- Problem description: Scan the records below for the line containing "Task: Select order" and the line containing "The image size is (1316, 921).". Copy both, plus every line between, exactly.

[Records drawn from a dataset]
--- START ---

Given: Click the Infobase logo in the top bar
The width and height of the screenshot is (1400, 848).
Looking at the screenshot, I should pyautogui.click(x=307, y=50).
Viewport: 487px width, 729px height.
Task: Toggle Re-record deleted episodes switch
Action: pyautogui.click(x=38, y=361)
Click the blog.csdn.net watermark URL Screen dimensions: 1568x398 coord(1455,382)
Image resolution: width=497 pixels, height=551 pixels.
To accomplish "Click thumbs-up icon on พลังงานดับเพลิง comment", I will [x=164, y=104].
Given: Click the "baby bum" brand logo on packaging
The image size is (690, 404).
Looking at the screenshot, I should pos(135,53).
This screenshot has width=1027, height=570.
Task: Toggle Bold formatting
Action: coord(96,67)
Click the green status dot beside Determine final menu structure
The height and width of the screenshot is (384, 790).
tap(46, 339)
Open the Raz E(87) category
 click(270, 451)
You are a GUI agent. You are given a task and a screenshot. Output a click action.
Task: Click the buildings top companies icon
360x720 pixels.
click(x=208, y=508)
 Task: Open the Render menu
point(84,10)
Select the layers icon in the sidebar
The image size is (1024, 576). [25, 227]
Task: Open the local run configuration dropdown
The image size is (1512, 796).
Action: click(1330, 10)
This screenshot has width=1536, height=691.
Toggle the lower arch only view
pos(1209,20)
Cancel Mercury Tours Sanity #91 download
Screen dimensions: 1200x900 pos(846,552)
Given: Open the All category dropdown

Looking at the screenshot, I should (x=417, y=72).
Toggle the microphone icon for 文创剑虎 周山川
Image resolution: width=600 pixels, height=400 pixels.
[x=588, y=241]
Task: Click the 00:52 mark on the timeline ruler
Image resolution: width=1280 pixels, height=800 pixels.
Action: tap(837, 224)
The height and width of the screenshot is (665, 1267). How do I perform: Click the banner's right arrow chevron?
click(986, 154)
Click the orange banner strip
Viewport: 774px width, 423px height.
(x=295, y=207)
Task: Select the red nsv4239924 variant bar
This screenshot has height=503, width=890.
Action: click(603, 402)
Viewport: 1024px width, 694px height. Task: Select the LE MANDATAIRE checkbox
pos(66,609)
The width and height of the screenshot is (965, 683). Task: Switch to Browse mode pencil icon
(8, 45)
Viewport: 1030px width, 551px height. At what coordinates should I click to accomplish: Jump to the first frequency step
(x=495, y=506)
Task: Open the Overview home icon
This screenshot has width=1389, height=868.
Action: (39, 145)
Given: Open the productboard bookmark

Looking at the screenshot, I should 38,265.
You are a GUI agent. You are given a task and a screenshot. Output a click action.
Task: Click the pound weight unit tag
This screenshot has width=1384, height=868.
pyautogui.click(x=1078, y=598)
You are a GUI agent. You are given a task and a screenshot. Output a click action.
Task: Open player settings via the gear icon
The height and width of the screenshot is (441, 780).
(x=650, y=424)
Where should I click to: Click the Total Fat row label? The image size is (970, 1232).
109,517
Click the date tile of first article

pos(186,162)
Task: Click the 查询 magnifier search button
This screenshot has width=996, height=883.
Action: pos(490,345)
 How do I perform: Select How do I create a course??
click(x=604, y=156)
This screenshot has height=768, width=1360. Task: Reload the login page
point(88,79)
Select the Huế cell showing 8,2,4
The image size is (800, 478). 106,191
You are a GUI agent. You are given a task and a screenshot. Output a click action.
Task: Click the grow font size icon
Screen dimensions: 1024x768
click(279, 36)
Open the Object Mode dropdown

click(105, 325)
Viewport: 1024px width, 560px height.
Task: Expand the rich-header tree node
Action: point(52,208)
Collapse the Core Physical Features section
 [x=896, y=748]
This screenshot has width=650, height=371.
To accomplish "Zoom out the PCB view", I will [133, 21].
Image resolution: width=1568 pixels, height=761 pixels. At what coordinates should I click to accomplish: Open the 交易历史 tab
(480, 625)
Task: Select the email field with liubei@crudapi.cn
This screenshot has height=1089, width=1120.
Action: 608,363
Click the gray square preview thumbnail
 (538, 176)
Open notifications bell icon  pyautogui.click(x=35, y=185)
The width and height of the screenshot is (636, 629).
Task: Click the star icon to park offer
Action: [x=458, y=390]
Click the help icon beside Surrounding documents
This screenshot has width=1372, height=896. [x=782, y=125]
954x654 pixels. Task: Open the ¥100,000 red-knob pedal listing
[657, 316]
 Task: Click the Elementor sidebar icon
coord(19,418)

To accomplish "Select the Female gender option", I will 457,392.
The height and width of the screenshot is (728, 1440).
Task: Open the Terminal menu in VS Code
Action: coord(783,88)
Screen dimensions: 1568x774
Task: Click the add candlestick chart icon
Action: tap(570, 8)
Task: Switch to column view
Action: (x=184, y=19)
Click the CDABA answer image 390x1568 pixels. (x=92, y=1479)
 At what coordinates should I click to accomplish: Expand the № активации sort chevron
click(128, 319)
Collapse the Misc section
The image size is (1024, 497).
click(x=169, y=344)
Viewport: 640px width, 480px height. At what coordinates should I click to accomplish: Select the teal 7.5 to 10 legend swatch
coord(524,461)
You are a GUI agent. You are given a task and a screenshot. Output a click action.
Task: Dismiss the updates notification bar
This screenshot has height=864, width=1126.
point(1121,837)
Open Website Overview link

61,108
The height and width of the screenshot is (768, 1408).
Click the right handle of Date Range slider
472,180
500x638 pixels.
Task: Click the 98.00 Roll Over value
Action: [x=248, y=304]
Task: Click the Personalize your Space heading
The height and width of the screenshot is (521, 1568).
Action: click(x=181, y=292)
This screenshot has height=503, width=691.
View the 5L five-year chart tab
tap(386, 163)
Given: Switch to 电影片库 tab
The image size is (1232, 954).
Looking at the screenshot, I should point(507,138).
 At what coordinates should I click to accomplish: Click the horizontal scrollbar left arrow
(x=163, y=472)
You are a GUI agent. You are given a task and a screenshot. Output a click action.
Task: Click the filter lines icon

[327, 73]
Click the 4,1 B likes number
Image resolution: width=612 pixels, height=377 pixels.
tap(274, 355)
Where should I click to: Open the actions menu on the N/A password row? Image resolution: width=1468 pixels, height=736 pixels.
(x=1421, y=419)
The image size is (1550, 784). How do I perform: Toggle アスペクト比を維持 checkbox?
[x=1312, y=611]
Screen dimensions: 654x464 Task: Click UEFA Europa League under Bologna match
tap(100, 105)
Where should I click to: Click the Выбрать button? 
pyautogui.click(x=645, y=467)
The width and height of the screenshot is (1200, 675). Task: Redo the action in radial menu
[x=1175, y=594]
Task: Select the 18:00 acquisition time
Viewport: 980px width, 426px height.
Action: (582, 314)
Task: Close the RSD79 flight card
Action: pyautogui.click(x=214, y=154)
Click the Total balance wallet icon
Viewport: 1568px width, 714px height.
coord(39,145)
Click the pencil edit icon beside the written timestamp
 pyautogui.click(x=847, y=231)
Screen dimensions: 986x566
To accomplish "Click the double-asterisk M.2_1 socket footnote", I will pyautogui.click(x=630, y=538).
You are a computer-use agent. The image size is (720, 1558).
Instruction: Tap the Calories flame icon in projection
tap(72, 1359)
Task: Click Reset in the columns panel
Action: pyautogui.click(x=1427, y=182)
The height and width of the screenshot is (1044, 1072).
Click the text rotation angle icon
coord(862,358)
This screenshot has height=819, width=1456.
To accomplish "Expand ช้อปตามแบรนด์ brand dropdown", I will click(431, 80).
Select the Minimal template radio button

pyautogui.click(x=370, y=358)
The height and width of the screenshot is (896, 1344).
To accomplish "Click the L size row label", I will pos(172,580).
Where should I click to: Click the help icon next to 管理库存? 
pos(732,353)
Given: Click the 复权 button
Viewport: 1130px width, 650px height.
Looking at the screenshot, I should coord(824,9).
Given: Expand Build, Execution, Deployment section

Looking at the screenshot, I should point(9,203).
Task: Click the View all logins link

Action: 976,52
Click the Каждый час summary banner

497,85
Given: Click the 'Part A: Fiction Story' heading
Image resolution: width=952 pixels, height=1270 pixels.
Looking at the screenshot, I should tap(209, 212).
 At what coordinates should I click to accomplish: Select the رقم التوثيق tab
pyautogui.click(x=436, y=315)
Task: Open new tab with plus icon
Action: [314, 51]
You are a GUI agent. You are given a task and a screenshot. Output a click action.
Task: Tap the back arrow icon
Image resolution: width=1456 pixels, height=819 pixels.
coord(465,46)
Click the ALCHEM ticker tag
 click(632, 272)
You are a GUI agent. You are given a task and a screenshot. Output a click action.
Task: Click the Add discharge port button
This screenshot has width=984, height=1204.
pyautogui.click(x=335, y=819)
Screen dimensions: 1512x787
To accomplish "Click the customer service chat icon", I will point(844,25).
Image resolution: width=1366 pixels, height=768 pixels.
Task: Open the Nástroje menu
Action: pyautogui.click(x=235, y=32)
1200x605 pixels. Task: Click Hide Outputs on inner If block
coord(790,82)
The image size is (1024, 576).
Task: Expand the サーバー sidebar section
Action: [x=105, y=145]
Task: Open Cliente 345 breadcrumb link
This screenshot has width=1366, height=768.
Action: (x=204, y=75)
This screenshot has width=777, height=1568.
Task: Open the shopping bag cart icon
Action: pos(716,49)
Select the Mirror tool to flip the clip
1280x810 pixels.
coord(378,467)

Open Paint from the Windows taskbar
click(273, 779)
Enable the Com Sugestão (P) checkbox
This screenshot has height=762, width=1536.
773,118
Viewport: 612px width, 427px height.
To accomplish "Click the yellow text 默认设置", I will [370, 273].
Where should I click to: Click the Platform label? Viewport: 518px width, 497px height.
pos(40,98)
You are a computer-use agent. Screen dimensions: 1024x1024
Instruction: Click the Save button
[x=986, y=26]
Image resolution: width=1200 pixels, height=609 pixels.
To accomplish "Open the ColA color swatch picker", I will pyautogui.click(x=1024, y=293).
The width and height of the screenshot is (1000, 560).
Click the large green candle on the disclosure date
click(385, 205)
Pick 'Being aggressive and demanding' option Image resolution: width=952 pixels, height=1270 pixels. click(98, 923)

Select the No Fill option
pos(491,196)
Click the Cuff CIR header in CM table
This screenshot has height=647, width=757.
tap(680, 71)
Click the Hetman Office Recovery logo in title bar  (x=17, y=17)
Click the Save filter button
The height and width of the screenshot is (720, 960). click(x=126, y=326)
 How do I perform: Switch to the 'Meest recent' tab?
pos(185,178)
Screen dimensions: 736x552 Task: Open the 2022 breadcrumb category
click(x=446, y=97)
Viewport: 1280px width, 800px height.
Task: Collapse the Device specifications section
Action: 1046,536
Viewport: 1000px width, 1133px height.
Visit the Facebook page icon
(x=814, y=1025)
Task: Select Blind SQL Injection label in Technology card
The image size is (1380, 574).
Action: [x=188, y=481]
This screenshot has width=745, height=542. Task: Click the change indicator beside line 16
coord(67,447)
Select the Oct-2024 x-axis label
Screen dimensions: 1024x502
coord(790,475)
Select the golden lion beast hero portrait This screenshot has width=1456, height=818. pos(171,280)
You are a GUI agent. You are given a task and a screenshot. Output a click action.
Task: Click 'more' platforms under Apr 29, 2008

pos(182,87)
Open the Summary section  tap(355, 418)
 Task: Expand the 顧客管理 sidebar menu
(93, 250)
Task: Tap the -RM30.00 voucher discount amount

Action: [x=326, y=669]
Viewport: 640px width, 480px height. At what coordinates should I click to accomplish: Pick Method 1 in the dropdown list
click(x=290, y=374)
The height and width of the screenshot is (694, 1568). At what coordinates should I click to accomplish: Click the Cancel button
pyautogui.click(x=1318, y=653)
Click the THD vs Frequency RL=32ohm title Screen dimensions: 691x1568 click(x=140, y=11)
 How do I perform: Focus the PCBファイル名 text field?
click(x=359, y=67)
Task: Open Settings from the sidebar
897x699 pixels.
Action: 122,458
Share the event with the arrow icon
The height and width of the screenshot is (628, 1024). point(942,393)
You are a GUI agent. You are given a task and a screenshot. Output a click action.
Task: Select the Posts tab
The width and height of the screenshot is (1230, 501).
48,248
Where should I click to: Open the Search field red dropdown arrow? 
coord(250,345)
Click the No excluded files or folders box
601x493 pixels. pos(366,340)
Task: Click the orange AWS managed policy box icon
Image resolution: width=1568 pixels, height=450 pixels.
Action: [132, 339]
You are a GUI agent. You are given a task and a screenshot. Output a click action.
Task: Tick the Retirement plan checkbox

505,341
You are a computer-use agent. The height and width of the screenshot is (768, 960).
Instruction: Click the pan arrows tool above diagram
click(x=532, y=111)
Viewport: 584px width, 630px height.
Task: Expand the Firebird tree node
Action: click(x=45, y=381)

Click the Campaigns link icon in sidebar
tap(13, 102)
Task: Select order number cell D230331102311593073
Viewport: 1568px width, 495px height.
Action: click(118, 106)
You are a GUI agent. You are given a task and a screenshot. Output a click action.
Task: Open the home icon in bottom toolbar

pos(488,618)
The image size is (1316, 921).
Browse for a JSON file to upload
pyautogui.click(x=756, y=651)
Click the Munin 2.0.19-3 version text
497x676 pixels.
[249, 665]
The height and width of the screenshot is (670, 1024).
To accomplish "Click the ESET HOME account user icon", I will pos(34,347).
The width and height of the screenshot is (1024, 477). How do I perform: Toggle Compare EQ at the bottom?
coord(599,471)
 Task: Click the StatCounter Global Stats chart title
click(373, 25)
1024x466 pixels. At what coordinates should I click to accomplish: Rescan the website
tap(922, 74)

--- END ---

- Reply:
Task: Select order number cell D230331102311593073
Viewport: 1568px width, 495px height.
Action: click(118, 106)
You are a GUI agent. You are given a task and a screenshot. Output a click action.
Task: Open the home icon in bottom toolbar

pos(488,618)
The image size is (1316, 921).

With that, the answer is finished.